PROMPT: Write out, without any change, the lines in the material below that run from the line with "This screenshot has width=627, height=1568." through the line with "Toggle n8n-worker-prd series", both included.

MATERIAL PROVIDED:
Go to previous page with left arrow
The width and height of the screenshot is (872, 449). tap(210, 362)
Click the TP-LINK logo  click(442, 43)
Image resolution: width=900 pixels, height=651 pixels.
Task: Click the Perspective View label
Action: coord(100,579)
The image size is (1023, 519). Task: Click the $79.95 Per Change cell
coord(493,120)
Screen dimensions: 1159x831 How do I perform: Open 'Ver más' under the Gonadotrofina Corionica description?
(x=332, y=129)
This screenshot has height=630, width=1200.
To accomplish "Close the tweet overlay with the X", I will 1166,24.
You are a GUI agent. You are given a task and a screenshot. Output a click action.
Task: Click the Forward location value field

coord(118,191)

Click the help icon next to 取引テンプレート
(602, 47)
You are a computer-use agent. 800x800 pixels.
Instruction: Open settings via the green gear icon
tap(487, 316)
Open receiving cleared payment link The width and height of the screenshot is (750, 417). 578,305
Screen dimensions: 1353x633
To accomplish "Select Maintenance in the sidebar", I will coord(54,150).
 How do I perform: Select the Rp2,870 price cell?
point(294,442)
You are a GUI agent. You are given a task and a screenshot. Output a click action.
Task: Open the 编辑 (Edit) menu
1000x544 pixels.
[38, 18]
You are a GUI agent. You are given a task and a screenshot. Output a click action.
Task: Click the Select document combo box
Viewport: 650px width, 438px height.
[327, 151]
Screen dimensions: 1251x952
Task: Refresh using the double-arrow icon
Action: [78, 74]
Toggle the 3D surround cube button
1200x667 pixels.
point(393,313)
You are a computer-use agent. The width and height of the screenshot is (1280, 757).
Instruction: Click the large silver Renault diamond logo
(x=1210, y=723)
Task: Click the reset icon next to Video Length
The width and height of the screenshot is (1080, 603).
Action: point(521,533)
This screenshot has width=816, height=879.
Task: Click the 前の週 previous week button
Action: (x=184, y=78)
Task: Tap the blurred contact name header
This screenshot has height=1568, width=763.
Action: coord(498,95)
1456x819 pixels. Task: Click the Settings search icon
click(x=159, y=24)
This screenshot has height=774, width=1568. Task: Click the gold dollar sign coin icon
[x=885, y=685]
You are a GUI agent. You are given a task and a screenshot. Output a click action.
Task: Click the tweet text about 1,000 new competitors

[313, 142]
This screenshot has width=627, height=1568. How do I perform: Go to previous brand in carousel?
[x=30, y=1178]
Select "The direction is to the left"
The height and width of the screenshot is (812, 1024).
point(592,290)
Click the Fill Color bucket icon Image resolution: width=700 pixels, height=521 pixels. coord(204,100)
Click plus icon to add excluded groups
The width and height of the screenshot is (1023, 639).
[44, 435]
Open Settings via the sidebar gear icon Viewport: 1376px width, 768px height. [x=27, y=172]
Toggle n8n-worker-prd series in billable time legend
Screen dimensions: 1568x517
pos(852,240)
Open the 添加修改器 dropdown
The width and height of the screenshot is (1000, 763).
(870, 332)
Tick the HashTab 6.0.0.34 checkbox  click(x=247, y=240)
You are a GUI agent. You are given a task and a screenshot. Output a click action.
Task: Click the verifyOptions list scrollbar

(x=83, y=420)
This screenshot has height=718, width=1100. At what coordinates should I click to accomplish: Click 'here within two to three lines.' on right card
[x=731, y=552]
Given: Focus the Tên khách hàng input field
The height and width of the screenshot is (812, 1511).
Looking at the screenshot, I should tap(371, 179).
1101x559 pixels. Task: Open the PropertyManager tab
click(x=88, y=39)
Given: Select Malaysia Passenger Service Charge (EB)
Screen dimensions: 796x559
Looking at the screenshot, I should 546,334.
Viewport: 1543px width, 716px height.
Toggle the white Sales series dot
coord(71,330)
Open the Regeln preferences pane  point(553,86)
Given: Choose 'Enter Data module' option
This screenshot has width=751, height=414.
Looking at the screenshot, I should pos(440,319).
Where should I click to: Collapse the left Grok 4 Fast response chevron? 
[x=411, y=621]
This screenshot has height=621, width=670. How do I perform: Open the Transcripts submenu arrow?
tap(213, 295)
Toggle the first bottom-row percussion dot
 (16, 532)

ANSWER BOX:
This screenshot has width=627, height=1568. How do I perform: Go to previous brand in carousel?
[x=30, y=1178]
Select "The direction is to the left"
The height and width of the screenshot is (812, 1024).
point(592,290)
Click the Fill Color bucket icon Image resolution: width=700 pixels, height=521 pixels. coord(204,100)
Click plus icon to add excluded groups
The width and height of the screenshot is (1023, 639).
[44, 435]
Open Settings via the sidebar gear icon Viewport: 1376px width, 768px height. [x=27, y=172]
Toggle n8n-worker-prd series in billable time legend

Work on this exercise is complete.